Tofu init

Open Tofu, the open source fork of Terraform™ became generally available last month. I wanted to create a project using Tofu to try it out and see if there were any issues or differences compared to Terraform.

I had a couple of things in mind doing this. Aside from trying Open Tofu for the first time I wanted to make sure Tofu could:

  • Use EC2 AMIs created by Hashicorps Packer.
  • See if the Ansible provider for Terraform would work with Tofu.
  • See if Infracost could still read the HCL and state to estimate cost.

The quick answer is that all 3 continue to work with Tofu. I didn’t experience a single issue.

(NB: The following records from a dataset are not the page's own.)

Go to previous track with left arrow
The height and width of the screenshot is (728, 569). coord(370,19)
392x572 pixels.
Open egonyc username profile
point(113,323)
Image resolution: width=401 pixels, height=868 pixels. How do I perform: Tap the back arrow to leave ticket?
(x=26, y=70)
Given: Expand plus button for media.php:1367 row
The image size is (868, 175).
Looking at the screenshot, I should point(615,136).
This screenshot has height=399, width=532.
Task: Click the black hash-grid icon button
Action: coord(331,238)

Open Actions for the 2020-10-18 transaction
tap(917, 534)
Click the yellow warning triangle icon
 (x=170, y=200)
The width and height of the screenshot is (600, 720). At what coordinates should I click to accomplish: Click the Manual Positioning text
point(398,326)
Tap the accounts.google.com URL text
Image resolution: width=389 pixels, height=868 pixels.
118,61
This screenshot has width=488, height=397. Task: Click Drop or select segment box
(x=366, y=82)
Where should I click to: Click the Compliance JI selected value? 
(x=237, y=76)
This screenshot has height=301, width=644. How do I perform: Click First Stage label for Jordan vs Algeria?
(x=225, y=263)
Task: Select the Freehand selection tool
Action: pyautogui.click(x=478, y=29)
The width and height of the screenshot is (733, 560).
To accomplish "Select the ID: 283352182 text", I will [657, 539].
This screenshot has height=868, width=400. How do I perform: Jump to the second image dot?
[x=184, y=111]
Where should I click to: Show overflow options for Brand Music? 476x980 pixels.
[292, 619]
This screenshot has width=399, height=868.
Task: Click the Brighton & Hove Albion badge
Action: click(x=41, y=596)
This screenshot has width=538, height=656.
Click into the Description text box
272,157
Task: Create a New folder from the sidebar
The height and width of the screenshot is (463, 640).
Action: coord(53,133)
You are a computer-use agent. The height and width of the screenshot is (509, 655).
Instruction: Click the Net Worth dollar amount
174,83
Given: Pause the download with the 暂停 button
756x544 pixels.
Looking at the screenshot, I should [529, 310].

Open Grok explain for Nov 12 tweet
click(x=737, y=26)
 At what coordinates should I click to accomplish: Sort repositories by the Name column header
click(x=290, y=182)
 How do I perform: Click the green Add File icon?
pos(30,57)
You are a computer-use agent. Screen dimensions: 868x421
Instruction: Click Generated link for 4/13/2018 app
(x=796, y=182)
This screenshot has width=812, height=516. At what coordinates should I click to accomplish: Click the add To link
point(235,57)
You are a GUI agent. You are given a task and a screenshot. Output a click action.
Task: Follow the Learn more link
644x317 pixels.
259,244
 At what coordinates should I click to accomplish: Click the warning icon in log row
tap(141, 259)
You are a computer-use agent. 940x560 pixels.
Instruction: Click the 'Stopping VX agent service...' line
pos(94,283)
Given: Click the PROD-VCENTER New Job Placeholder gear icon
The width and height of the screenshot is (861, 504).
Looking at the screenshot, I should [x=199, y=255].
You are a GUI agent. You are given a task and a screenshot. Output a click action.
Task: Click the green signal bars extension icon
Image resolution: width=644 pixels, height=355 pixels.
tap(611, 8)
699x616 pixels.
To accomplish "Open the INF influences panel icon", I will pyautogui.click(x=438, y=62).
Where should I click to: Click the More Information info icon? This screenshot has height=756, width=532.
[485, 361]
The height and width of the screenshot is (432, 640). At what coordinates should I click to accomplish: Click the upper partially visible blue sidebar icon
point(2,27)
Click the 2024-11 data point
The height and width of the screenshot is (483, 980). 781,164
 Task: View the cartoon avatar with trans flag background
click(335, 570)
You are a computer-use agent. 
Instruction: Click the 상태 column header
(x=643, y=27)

I’m working a lot with Flink right now and enjoying it, so I created a Tofu version of a Flink cluster on AWS: https://github.com/gordonmurray/tofu_aws_apache_flink

Overview diagram

Packer

To start off, Packer is used to create an AMI. It is a base instance with Java, Flink and some JARs installed.

Launch templates

Tofu can then use the resulting AMI to create one or more EC2 instancess. For the Flink Job Manager I used a standard aws_instance resource. For the Task Managers I used aws_launch_template launch templates. I used lauch templates instead of directly creating EC2 instances so that any failing Task Manager would be replaced automatically from the base image. Any workloads running on Flink could continue to work uninterupted.

I could use the same approach of using templates for the Job Managers too. That would involve running 2 or 3 Job Managers and so Zookeeper needs to get involved to hold things together. I might add that to the repo in the near future.

Spot instances for Task Managers

Using a launch template opens up the opportunity to use Spot instances. Those are EC2 instances that are lower cost to run. They are lower cost but can disappear at any time. This is where the launch template comes in, it will replace any instance that disappears.

I created 2 independent launch templates and 2 auto scaling groups. Both use spot instances but both have different instance types defined, an m7g.large and an m7g.xlarge. This can help to make sure that at least 1 type of instance is running if the other is unavailable as a Spot instance. It also allows both groups to be scaled up or down independently. One group might better handle sourcing data from Kafka for example and the other might be better suited to sinking data to an s3 bucket.

While using spot instances helps to keep the cost down, it also provides an opportunity to use a larger instance type than one might ordinarily consider using due to being too expensive. Flink loves to use more memory!

User data

User data is a way to run some commands on an EC2 instance when it starts up. Tofu applies the user data to update the Flink config on a task manager as it starts up, such as setting the Job Manager IP address so that a new Task Manager can join the cluster.

Ansible provider

With a Flink cluster up and running the next step is to give it some work to do. Flink can take in work in the form of Java applications compiled as JARs and also in the form of SQL using Flink SQL. I used the Ansible provider for Terraform to get Tofu to call an Ansible playbook to submit Flink SQL work to the cluster.

Using an Ansible provider to submit work to Flink might be an unusual step though it has advantages. Details of resources created by Tofu such as a database, cache or S3 bucket can be passed to Ansible as variables. Ansible can use that information in its Flink SQL jobs.

The Job to submit to Flink is in the form of an Ansible role. A task reads in a template file that contains the Flink SQL and can perform any interpolation needed such as Kafka broker addresses, registry addresses, sink addresses and so on. The directory structure is as follows. More Roles can be added over time to add more work to the Flink cluster

flink_jobs
├── tasks
│   └── main.yml
└── templates
    └── queries.sql.j2

3 directories, 2 files

Overall, Tofu worked well out of the box. If felt faster to apply changes compared to Terraform though that’s probably since its a small project.

Some improvements to this project could include:

  • Changing the Job Managers to use a launch template also, which introduces a need for Apache Zookeeper
  • Have the user data update the config of the instances with different memory settings based on the instance size used.
  • For workloads use RocksDB for incremental checkpoints
  • Store checkpoints on S3